We must reverse our thinking of how it is God sends forth missioners in the New Testament economy. Indeed, we are not to be static, to remain at home; we are to go. We are sent ones (apostoles). We go to their village, their home, their culture just as Jesus lay aside and came from Glory and was 'embedded' in Jewish village life and culture for the first 30 years before emerging into His public ministry. We are to go to the turf of others, to go without all the things we have as resources available to us at home and which we take for granted.

Our churches are to welcome and embrace people from other cultures and lands, with all with various kinds of illnesses or needs they may have. But in this passage Jesus sends us out without all of the resources we have been used to having available. We are vulnerable and dependent.

When sent ones go they don't always know how they're going to survive, whether they'll make it or not. Not everyone will find welcome. Words and deeds of peace and blessing may rebound off some who will stubbornly refuse to allow entrance of missional messenger into their home. And if rebuffed, we are to go on to the next home, seeking to bring near the Kingdom and all the Good News, reality and integral-shalom that God offers.

This reversal of Israel’s normal role and its transfer or incorporation as principle into the Church as a missional community reveals a new way (but a way very much as modeled by Jesus). It is a way of humility and vulnerability. It is the way forward in mission often for Jesus' disciples, also. We are sometimes simply to obey and to go, to simply show up and see whether homes and hearts will be open to us and to the Gospel.


Who's Already Doing It?

As we seek to get to know our neighbour, our community, our setting, the culture and the people we long to reach, we need to find out: Who’s already doing It? -- doing something that will help, bless and enable people in that context.
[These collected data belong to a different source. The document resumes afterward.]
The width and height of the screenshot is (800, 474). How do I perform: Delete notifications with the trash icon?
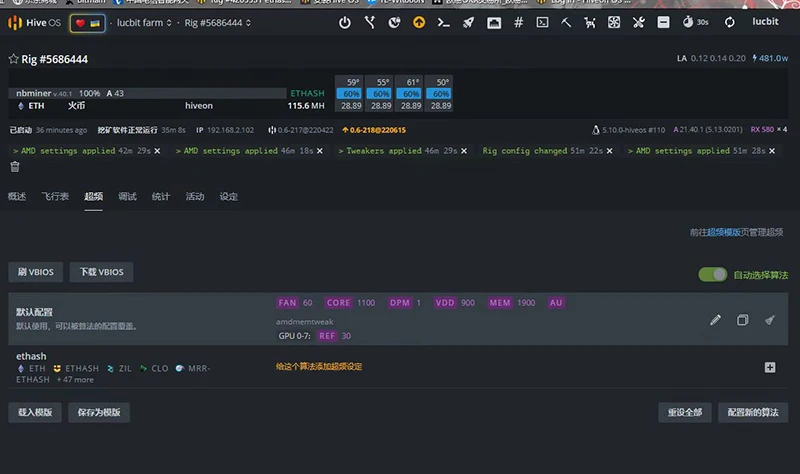[15, 167]
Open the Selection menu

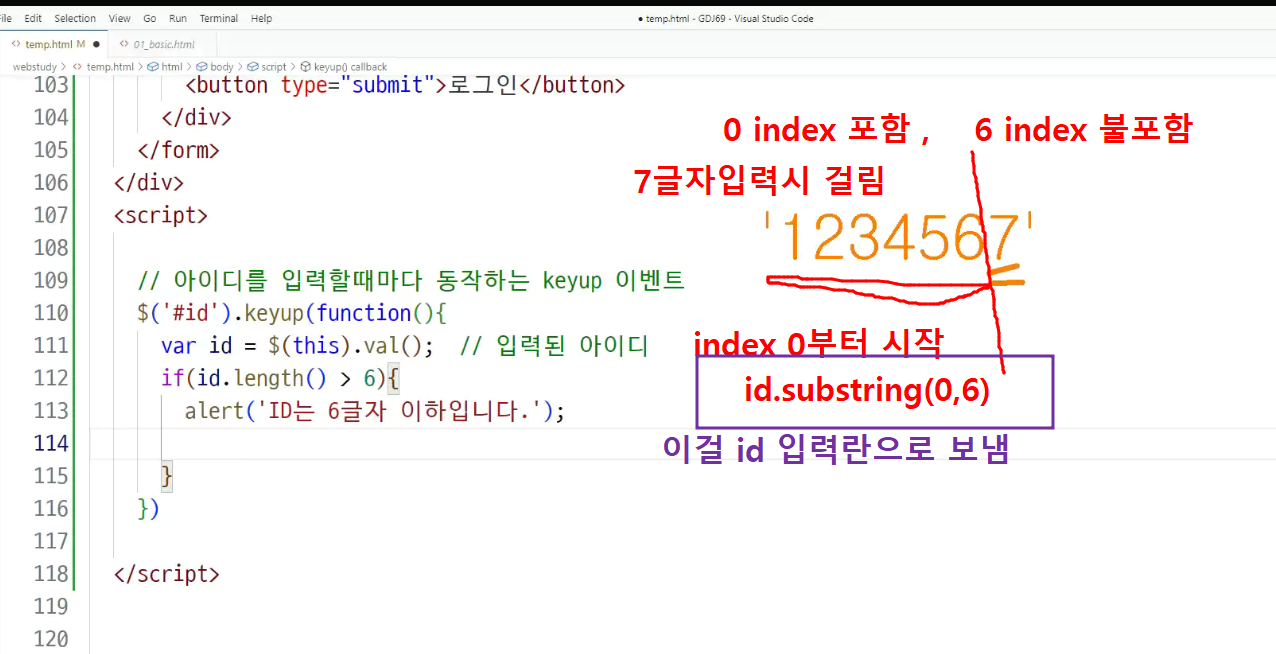tap(75, 18)
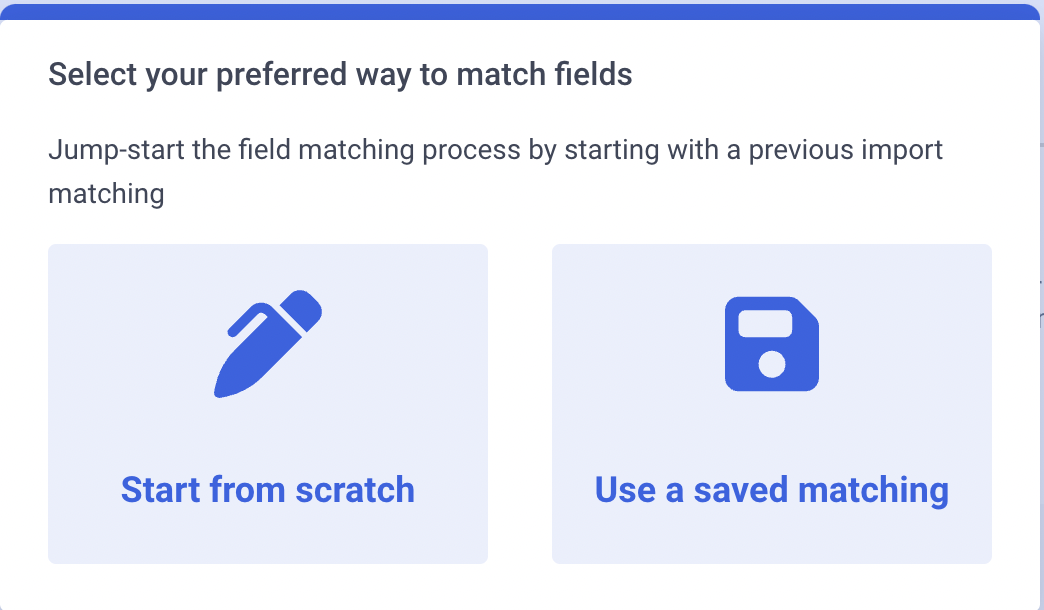Tap the white circle on the disk icon
Image resolution: width=1044 pixels, height=610 pixels.
click(772, 364)
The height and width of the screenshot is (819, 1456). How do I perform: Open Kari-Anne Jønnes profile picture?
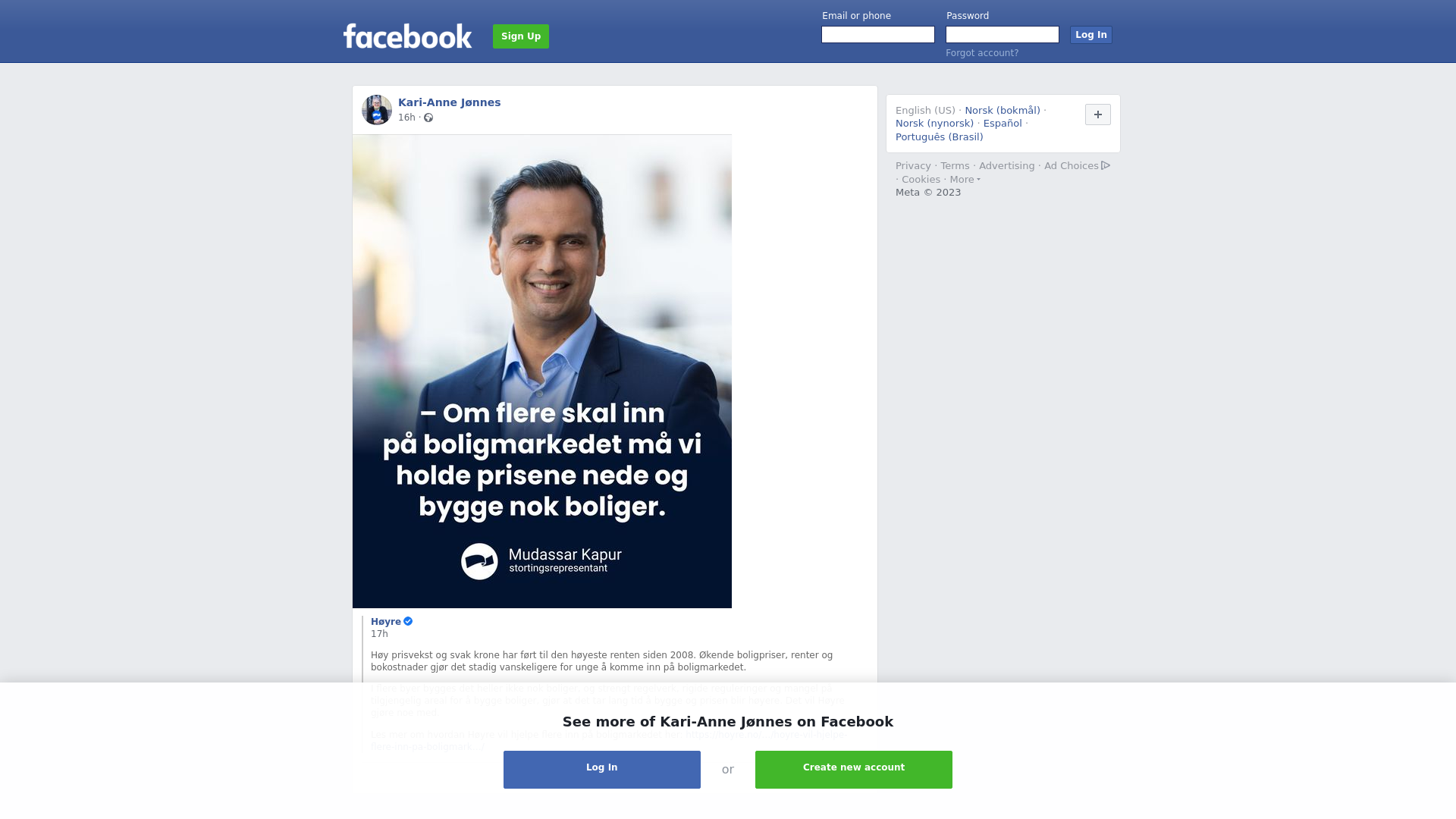(x=377, y=110)
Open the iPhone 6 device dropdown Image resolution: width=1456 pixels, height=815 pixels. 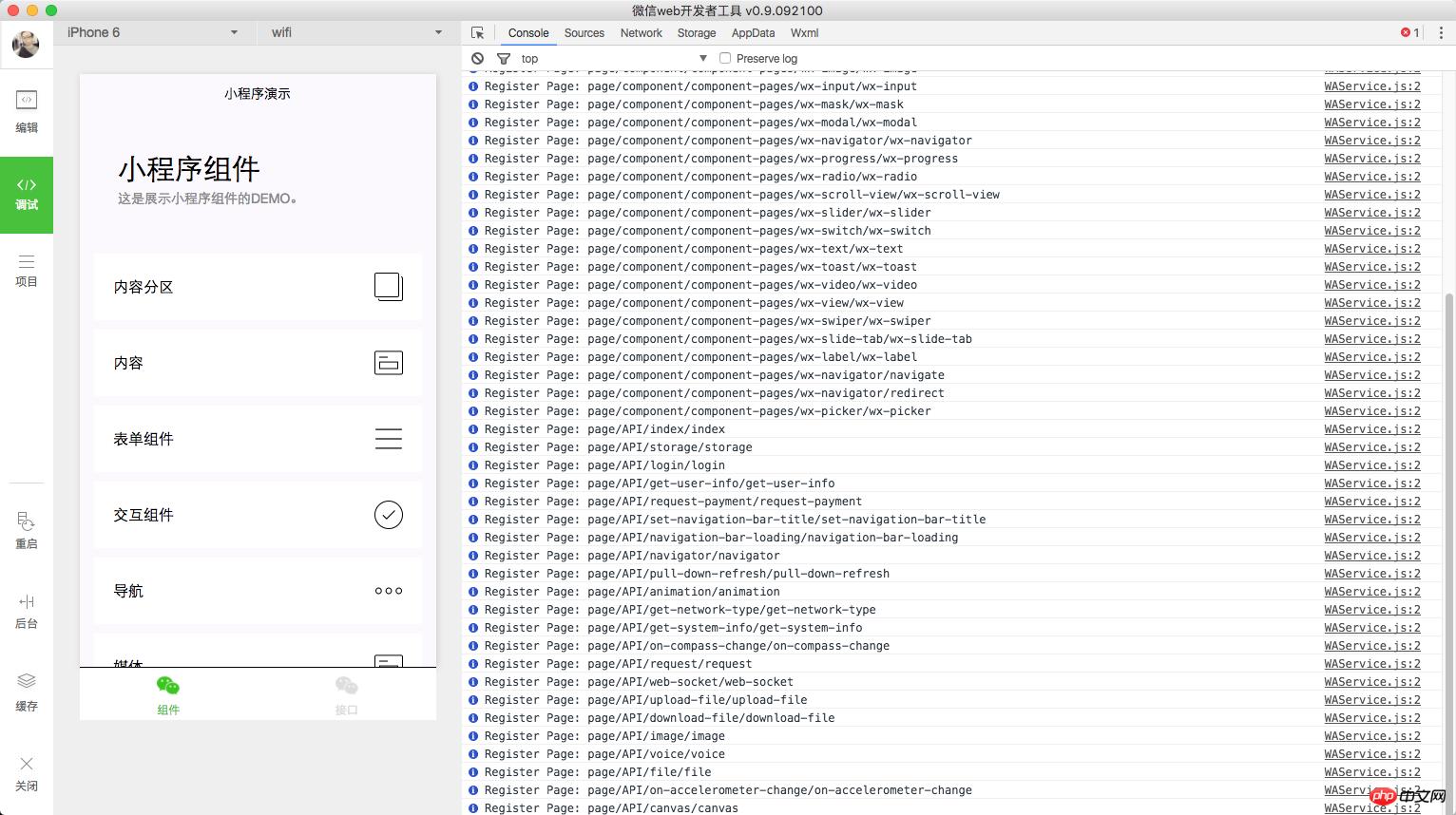click(152, 32)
What is the ‘good news’ to this people group before or as they are introduced by our showing and telling them the GOOD NEWS? What are other churches, ministries, missions, ‘secular’ agencies, state doing already (in the direction of Kingdom work – good work, even if not yet done clearly ‘in the Name of Jesus?’

God’s work is not just done by Christians. Where can we partner, join, etc. with others (government, secular, other denominations, even other faith-groups), while still keeping our Christian witness intact & with integrity?